Without going into all the details of my message for this Sunday, I will point out that there is no reference to what Paul is talking about. He talked until midnight, and then poor Eutychus fell out the window, then he talked more after reviving Eutychus. That might have been a good time to wrap up his sermon, but Paul took the group back upstairs and taught until the sun came up. Still, after all that talking, preaching, and conversation, there wasn’t any notation about his topic or specific instructions. Those details weren’t deemed relevant. What was relevant was including a young boy’s name and what Paul did to bring the boy back to life.

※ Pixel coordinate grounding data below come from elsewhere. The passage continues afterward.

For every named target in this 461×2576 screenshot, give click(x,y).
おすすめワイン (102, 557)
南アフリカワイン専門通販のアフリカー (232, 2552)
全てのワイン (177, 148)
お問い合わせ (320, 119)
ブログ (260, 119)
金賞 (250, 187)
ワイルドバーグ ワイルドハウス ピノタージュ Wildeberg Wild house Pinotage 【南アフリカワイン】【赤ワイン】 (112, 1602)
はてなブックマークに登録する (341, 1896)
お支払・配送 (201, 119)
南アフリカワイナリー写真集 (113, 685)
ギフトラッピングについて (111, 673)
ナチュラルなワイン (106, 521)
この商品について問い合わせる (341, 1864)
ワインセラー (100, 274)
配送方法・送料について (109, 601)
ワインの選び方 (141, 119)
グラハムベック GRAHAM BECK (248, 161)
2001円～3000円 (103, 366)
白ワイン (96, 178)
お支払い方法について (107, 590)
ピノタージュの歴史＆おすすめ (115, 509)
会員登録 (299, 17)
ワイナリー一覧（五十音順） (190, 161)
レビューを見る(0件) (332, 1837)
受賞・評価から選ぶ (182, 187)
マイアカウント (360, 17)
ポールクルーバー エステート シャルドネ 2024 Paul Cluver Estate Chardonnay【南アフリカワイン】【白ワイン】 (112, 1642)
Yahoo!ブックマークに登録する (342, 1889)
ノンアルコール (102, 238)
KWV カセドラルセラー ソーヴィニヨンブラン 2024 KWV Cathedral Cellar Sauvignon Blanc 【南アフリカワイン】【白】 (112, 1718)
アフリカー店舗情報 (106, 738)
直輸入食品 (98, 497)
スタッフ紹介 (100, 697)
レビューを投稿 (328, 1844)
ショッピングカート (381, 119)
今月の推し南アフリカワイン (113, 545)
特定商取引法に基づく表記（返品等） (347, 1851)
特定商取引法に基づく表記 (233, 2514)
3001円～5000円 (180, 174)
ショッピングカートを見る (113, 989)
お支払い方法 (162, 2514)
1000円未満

My point is that people don’t usually remember sermons, the hymns we sang on a given Sunday, or most of the things that I would consider significant. What folks do hold on to, however, are the experiences and people  related to a community of believers. That’s what happened then, as Eutychus went home afterwards and the people “were comforted greatly.” No mention of the sermon though, only perhaps that Paul was really long-winded and his preaching almost killed someone.

Whatever church might be about, the gathering of God’s people ought to include a manifestation of God’s power and the people being greatly encouraged as a result. This may or may not come through the sermon, songs, or prayers. I’m thankful that it’s not all about me, and that God is big enough to do something unexpected and unscripted with a boy falling out a window. Paul’s embrace brought Eutychus back, and I can’t help thinking that the physical and emotional embraces of God’s people can do the same thing to those who feel like they are dying.

So, how long should a preacher preach? My usual response is “I try to finish the sermon before the people do.”